Reading is even simpler:
import json
records = [
{
"name": "Voltaire",
"born": 1694,
"places": ["Paris", "Cirey", "Ferney"],
"correspondents": {"Émilie": 192, "Diderot": 8},
},
]
with open("writers.json", "w", encoding="utf-8") as f:
json.dump(records, f, indent=2, ensure_ascii=False)
with open("writers.json", "r", encoding="utf-8") as f:
records = json.load(f)
print(records)
You get back the same list of dictionaries you wrote.
JSONL — one JSON object per line
For long-running scrapers and large datasets, JSONL (also called NDJSON) is the format to know. Each line of the file is one valid JSON object. You can append to it as you go without rewriting the whole file:
import json
records = [
{"name": "Voltaire", "born": 1694},
{"name": "Émilie", "born": 1706},
]
with open("scraped.jsonl", "a", encoding="utf-8") as f:
for record in records:
f.write(json.dumps(record, ensure_ascii=False) + "\n")
print("wrote", len(records), "records")
Reading streams the file:
import json
records = [
{"name": "Voltaire", "born": 1694},
{"name": "Émilie", "born": 1706},
]
with open("scraped.jsonl", "w", encoding="utf-8") as f:
for record in records:
f.write(json.dumps(record, ensure_ascii=False) + "\n")

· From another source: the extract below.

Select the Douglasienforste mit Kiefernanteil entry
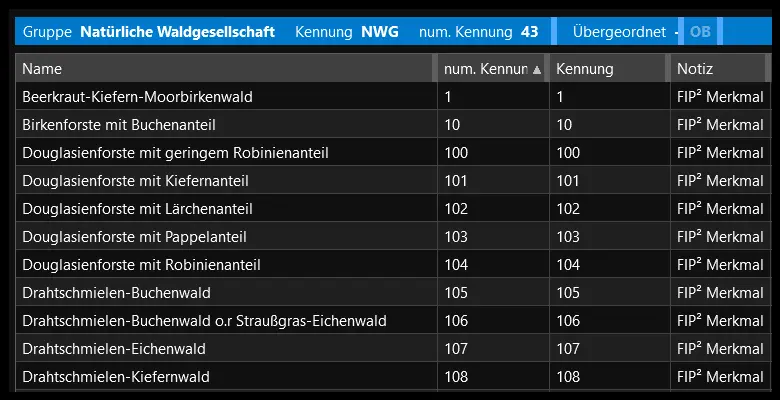Viewport: 780px width, 400px height. click(x=135, y=181)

with open("scraped.jsonl", "r", encoding="utf-8") as f:
records = [json.loads(line) for line in f]
print(records)
This is the format every modern data pipeline uses for logs and scrape outputs. Tools like jq, polars, and pandas all read it natively. Once a scrape gets past a few hundred records, JSONL is a much better choice than a single growing JSON list.
Picking a format
A short rule of thumb:
| Your data is… | Use |
|---|---|
| free-form text (transcripts, articles) | plain .txt |
| flat rows with consistent columns | CSV |
| nested or variable-shape records | JSON |
| a long, growing log of records | JSONL |
| something you’ll edit by hand later | the most readable of the above |
| something a colleague will open in Excel | CSV |
When you’re comfortable, Lesson 29 covers the last format you’ll meet often: XML.
Running the code
csv, json, and pathlib all ship with Python — nothing to install. Save any snippet from this lesson to a file — say try.py — and run it from your project folder:
uv run try.py
uv run uses the project’s Python automatically; no virtualenv to activate. If you haven’t set the project up yet, Lesson 01 walks through it.